Arrange everything from the start of the rows down to the line containing "point(399,110)", inclusive, as a numbered list, omitting blank lines. Leave the pictures out of your answer.

◇ ◇ ◇ ◇ ◇

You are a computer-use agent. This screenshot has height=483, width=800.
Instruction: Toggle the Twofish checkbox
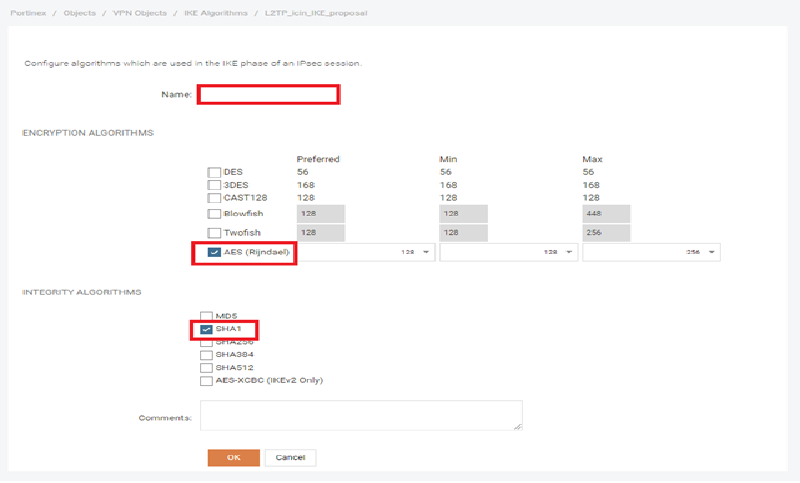pos(214,233)
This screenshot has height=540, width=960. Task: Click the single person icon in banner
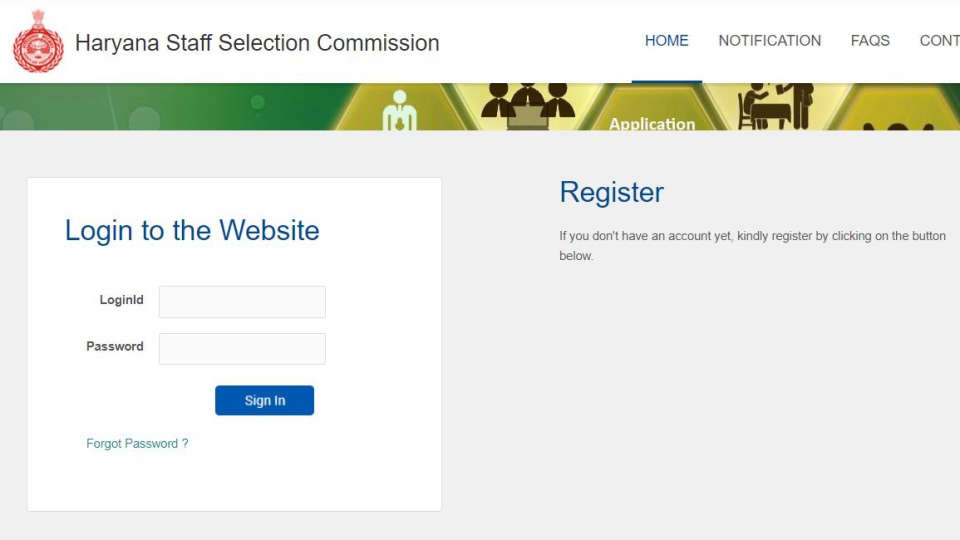point(399,110)
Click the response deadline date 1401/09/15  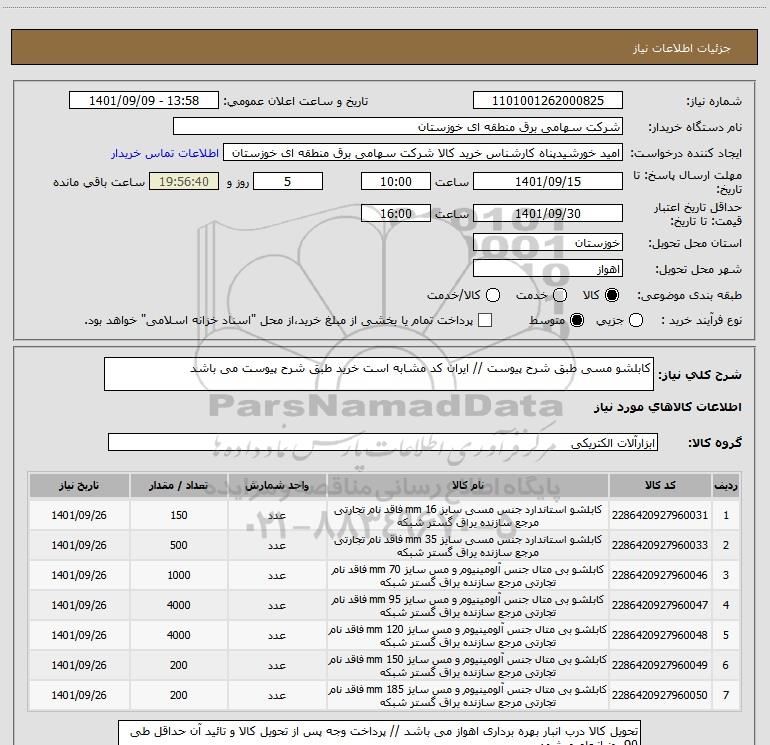click(547, 182)
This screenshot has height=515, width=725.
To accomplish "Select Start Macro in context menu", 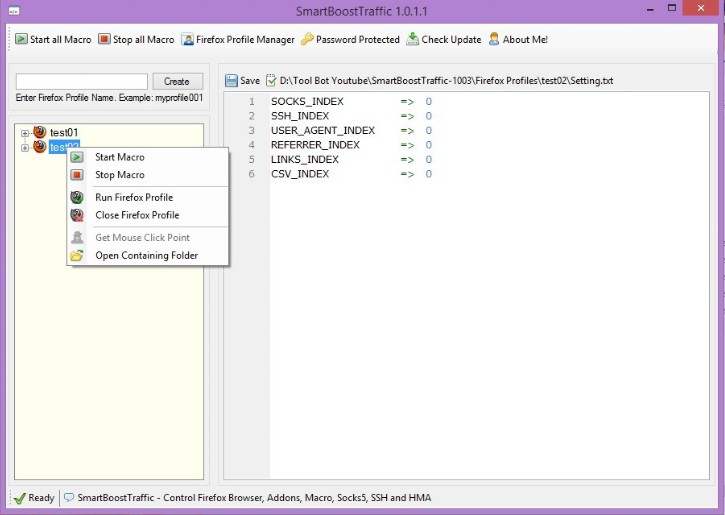I will pos(119,157).
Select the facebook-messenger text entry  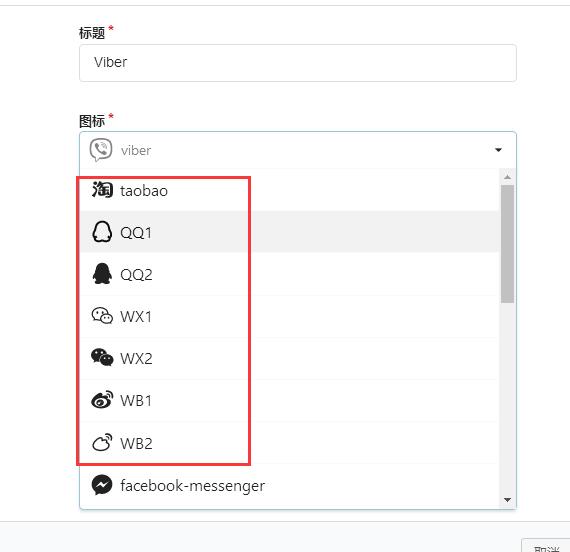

◇ ◇ ◇ ◇ ◇

» **Task response**
1. You are a computer-use agent. This screenshot has height=483, width=800.
2. Instruction: Toggle the Twofish checkbox
3. pos(214,233)
4. This screenshot has height=540, width=960. Task: Click the single person icon in banner
5. point(399,110)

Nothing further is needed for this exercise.